D’après le Dr Amir Fuchs, nous nous trouvons dans un processus d’ajustement à l’ère des réseaux sociaux. Les internautes peuvent-ils faire preuve d’autosurveillance ? Le Dr Fuchs répond par une anecdote. Il se souvient d’une époque, avant l’émergence de ces médias, où l’interaction était limitée aux commentaires d’articles de sites Web provenant de personnes anonymes, avec des signatures du genre « un gars de Tel-Aviv ». Ces posts étaient parfois d’une extrême violence, à tel point que les experts ont commencé à explorer la possibilité de poursuivre pénalement leurs auteurs, à partir du numéro IP des ordinateurs. « Il était alors admis que ces remarques étaient violentes, car elles étaient faites sous couvert d’anonymat », indique le Dr Fuchs. « Seulement à l’ère des médias sociaux, des gens clairement identifiés et portant un bébé sur leur photo de profil peuvent dire les choses les plus terribles. C’est très inattendu. Les gens n’ont ni peur ni honte d’exprimer tout ce qu’ils pensent, et cela peut mener à l’incitation. Une situation qui peut être améliorée par une éducation adéquate, notamment sur la façon d’appréhender l’autre. » Pour le Dr Altschuler, il est nécessaire d’améliorer notre « alphabétisation digitale » en comprenant les codes de la communication sur les médias sociaux. « Les gens s’expriment différemment lorsqu’ils parlent à une machine », note-t-elle. « Ils donnent plus de détails sur leur vie privée et peuvent dire des choses qu’ils n’auraient jamais dites à quelqu’un en face-à-face. »

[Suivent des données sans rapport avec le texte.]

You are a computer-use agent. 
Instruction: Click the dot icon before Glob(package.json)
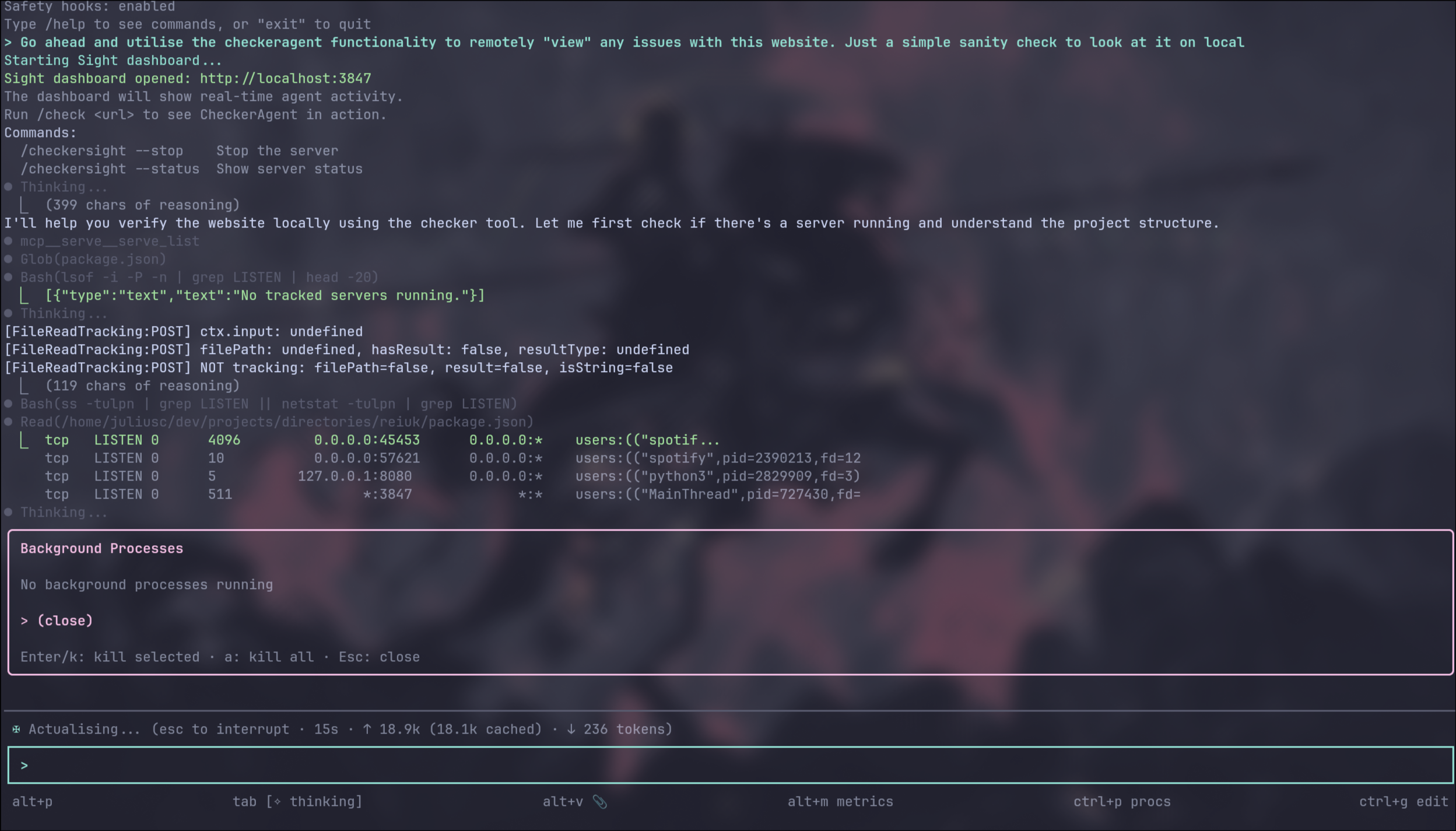tap(8, 259)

Quelle est la solution ? Certains organismes au sein de la société civile ont déjà commencé à aider les utilisateurs à réfléchir à leurs interactions en ligne et à l’impact de leurs mots, afin de les amener à mieux saisir les limites de la liberté d’expression. De cette façon, note le Dr Atschuler, « un certain progrès social peut même être envisagé à travers ces médias. »
Alors que les chercheurs de l’IDI comprennent le désir du gouvernement de brider la bête capricieuse que sont les réseaux sociaux, il est important que les autorités se familiarisent avec l’alphabétisation digitale. Cela permettra de légiférer tout en assurant un équilibre entre sécurité et démocratie.